Subscribe now to and start applying to auditions!

Interview

Fighting Irish Claiming His Kingdom

  • Share:

  • Pin on Pinterest

It can be tough being a Colin Farrell fan. For every person who recognizes the natural charisma and weight the 28-year-old actor brings to his roles, there are others who question his success. There are those who insist he has yet to prove himself, who resent his raucous behavior showing up in the tabloids, or who maintain the belief that he was created through publicity and not craft. Those individuals are probably not familiar with Farrell's work. Since his fearless and captivating breakthrough in Joel Schumacher's 2000 war film Tigerland, the actor has steadily been racking up a resumé of impressive performances. He was outstanding in small films such as Intermission and A Home at the End of the World, movies that most people probably weren't even aware Farrell was in. Audiences have instead come to know him from his big-budget blockbusters—Minority Report, S.W.A.T., Daredevil, and The Recruit—entertaining action-adventures that shouldn't be punished for being popcorn movies. And then there was his entrancing performance in the underrated thriller Phone Booth, a film in which you simply can't take your eyes off the actor—and not just because he appears in almost every shot. Over the course of 80 minutes, Farrell careens from confidence to devastation as his self-absorbed slickster publicist wages a war for his life against an invisible sniper. Again under the direction of Schumacher, Farrell is as flawless as his Brooklyn accent in a one man tour de force that showed not only that he deserved the sudden attention but also that he had great things in store for the future.

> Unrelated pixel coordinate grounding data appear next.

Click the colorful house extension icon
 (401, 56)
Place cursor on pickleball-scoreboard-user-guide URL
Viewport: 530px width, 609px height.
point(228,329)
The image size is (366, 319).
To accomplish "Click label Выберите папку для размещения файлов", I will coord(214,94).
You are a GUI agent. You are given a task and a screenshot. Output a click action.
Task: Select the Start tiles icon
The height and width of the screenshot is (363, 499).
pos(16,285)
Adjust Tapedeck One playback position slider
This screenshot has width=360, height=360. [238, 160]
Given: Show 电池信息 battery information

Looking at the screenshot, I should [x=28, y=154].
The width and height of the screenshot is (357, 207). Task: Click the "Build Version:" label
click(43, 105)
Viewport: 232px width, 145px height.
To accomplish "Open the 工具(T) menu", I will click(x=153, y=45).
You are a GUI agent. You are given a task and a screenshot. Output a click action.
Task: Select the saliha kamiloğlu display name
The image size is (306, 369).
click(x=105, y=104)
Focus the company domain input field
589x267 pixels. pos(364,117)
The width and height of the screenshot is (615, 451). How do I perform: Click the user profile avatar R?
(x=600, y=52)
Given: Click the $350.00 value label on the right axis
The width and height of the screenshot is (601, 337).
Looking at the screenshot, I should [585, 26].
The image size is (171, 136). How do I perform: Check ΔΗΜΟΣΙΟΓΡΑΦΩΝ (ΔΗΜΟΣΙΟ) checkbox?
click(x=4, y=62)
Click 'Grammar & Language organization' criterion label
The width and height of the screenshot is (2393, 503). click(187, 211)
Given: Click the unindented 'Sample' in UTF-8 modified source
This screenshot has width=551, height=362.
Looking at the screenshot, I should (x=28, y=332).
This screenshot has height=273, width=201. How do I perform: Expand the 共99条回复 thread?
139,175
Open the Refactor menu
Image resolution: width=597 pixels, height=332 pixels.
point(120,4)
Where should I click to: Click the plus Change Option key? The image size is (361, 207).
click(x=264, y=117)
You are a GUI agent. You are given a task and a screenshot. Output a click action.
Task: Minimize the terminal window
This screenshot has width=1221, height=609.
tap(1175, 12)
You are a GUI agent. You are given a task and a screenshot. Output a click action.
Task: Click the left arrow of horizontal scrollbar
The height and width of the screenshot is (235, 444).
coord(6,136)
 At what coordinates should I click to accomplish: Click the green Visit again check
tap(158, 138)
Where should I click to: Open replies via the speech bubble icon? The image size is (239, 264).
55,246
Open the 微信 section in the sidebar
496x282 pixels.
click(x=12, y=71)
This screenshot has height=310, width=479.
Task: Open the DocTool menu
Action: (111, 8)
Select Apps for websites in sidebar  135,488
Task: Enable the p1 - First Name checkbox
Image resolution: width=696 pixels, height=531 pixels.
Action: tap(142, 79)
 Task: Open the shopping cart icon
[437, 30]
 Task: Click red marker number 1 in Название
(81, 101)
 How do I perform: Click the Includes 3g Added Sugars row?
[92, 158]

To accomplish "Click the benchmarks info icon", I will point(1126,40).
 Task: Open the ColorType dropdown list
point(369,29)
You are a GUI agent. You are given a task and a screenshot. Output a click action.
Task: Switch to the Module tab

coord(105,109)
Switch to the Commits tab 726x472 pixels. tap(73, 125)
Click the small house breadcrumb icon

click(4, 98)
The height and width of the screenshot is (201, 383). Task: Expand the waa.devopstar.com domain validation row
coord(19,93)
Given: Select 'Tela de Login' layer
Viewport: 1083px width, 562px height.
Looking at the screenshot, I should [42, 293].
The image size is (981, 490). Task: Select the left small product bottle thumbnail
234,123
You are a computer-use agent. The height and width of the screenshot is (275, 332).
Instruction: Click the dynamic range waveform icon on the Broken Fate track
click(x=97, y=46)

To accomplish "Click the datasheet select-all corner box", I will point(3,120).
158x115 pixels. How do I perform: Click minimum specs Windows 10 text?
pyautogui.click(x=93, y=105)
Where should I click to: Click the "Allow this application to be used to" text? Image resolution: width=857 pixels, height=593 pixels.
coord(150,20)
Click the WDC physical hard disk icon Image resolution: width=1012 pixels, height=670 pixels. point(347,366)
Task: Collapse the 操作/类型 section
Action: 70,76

Now, Farrell is tackling his most challenging role yet, that of the driven, megalomaniacal, bisexual ruler Alexander the Great in Oliver Stone's historical spectacle Alexander. Despite being a pet project of Stone's for more than 15 years, the making of the film was marred with actor injuries, financial hurdles, and extensive media coverage of the supposed on-set romances of stars Farrell, Val Kilmer, Angelina Jolie, Jared Leto, and Rosario Dawson. None of this seems to faze the gregarious Farrell, who on this November afternoon is more concerned with the chicken sandwich his sibling has prepared for him. "Does this look suspect to you?" he inquires, eyeing a piece of meat that looks a little too pink for his taste. "I think my sister is trying to kill me, I swear it."

Over the course of our interview, Farrell is constantly in motion, getting up to fetch his cigarettes, gesticulating wildly, talking a mile a minute in that distinctive Irish brogue. His vocabulary is contagious: One finds terms such as "messer" and "darlin'" and a frequent use of the f-word appearing frequently in conversation. Take his response when he hears that a former co-star badmouthed Kilmer, his on-screen father. "Val is a delicious human being," he says, before launching into an expletive-laden tirade that ends with, "Val is a fucking sweetheart, I'm sure he's got a fucking dark side to him, we all fucking do." It's that same refreshing honestly and frankness the actor also brings to his on-screen roles—whether he's aware of it or not—that has directors from Steven Spielberg to Terrence Malick lining up to work with him.

Back Stage West: As someone who's a fan of your work, I'm curious if it ever bothers you that many people know you more for your personal life than your art?

Colin Farrell: It's funny that you ask that, because it's more of a frustration for anyone that knows me or cares about me. My family is sick of it. I suppose that I, to some degree, maybe misjudged the idea that people could know that you could be this and you could also do that. People seem to have to limit you to: Either you're a fucking messer, or you're a serious actor. You can't be a serious actor who likes a mess every now and then, like any young man. It hasn't really bothered me that much. Of course we all want to be thought of, by our peers and by people, as being good at whatever we do, whatever it may be, whether it's writing, taking photographs, being a chef, driving a fucking bus, you know? I haven't lost any sleep over it; I really haven't. But for my family and friends, they keep saying, "Stop focusing on the person."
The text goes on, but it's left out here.